La resaca al día siguiente es muy parecida, sigues culpando a todos de tu desgracia, lo
repites como sonsonete pero sin el menor avistamiento de asumir responsabilidad
por tu fracaso preconcebido, manipulado convenientemente por quienes te explotan,
y ciego, plenamente ciego de tu deterioro como ente de voluntad tan enardecidamente
gritado la noche anterior, que te reduce a un inerte seguidor de los abusos de siempre,
por los sujetos de siempre que, claro está, cuentan con tu renuncia a ejercer tu
derecho a vivir en plenitud.
¡Ah! que bien te sentirías, seguro estoy yo, de llevar a la práctica esa furiosa convicción
de justicia, de paz, de respeto. ¡Ahhhhh! Cuanta adrenalina gestarías de llevar a tu
tránsito cotidiano acaso un cinco por ciento de todo eso que gritas cuando estás en
grupo, cuando cantas tu canción, cuando presionas el botón azul de los doscientos
ochenta caracteres fulminantes que fijan tu posición ante la decadencia de tu patria.
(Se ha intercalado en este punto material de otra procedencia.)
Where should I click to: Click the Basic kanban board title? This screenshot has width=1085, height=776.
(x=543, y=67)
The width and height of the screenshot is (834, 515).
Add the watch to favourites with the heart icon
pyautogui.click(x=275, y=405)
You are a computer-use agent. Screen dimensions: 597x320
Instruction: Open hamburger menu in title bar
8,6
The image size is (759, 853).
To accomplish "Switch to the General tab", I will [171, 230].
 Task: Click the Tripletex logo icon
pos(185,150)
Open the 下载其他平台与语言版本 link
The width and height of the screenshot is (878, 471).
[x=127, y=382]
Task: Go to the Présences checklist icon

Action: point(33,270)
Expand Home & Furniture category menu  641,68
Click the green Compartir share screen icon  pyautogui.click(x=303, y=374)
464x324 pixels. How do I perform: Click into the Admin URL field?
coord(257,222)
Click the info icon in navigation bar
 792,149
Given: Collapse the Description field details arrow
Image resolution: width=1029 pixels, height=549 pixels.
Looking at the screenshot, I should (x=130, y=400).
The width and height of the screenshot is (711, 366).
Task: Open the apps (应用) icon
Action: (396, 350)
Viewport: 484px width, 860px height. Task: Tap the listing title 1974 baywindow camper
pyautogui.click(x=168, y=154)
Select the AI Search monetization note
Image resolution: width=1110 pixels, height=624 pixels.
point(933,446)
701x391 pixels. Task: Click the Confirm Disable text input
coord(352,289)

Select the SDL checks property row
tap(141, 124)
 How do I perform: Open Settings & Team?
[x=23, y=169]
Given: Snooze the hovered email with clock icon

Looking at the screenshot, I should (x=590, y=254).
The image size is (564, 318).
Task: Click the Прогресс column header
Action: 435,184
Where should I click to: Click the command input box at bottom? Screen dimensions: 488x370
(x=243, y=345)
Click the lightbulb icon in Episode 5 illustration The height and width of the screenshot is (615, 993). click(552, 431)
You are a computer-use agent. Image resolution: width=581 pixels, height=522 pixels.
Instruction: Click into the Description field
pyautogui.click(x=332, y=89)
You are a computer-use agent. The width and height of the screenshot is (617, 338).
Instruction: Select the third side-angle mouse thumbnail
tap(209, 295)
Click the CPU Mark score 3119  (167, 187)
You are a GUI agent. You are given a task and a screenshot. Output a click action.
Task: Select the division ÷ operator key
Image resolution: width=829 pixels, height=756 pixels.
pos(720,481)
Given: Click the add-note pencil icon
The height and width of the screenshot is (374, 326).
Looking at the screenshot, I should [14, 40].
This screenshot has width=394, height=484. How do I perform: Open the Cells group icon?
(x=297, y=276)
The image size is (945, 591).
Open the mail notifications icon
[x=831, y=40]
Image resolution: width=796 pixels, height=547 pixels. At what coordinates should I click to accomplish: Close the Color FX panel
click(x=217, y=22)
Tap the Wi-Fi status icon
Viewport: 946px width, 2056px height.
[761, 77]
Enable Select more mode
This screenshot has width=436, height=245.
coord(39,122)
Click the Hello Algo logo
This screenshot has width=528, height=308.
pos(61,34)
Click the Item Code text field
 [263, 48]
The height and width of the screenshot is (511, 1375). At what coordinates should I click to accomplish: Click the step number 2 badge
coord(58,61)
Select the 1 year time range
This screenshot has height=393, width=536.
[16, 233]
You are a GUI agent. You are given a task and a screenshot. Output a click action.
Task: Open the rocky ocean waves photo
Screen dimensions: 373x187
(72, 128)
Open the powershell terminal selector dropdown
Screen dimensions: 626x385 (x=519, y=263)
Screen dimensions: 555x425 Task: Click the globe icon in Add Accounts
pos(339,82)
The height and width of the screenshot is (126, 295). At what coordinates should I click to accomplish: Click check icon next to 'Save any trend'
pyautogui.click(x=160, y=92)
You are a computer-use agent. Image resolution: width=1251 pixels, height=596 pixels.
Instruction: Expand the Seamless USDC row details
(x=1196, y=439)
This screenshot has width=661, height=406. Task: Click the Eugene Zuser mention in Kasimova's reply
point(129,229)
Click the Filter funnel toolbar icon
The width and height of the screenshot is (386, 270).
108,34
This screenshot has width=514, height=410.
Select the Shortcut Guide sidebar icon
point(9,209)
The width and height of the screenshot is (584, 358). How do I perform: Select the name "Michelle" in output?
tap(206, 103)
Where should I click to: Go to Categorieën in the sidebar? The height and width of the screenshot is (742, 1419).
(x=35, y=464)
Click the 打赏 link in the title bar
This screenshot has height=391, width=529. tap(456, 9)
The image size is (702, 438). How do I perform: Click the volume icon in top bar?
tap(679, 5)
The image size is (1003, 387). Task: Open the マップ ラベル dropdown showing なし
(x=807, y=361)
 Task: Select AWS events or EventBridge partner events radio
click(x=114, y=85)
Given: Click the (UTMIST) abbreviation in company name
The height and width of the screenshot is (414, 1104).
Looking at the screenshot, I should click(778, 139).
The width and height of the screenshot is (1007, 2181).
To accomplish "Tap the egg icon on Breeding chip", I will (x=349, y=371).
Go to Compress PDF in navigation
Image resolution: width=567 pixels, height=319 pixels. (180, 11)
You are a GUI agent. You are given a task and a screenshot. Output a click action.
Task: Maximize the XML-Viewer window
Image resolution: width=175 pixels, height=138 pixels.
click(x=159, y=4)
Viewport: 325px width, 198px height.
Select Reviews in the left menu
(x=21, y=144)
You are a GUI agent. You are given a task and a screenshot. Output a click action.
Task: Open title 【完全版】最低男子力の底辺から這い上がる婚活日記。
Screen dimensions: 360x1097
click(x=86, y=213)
Pero, ya ves, escudado en esas libertades que los padres modernos usamos como
pretexto para eludir educación y formación de los hijos, en la inexcusable
irresponsabilidad de desgraciarles la voluntad confundiendo la disciplina y los valores
con lo que nuestra ignorancia alcanza a captar como libertad de los niños y derechos
propios al placer, prefieres tú regresar al mundo cómodo -aunque muy amargo-,
protegido con tus audífonos, tu sueño de grandeza que verbalizas arengando que
vives en equilibrio, que sabes más que todos y por ello no trabajas de más, ni estudias
lo suficiente, ni eres punible al traicionar el talento con el que habrás nacido. Gritar y
lacerar la propiedad privada, increpar al que tiene más -aunque no sea siquiera en
cuestiones materiales-. Así, como ajuste de cuentas, conformándote con la anarquía de
café y de chat nocturno.
Pues nada, chaval, asumámoslo de una vez y despertemos de este letargo, que de nada
serviría un brote de arrogancia para darte un discurso rebuscado y seguramente
farisaico, escondiendo mi complicidad con tu condición, con tu indiferencia, tu fracaso;
con la muy previsible precipitación al vacío de las generaciones que vienen, de no
tomar, de una buena y maldita vez, juntos, como banda, el control de nuestro destino.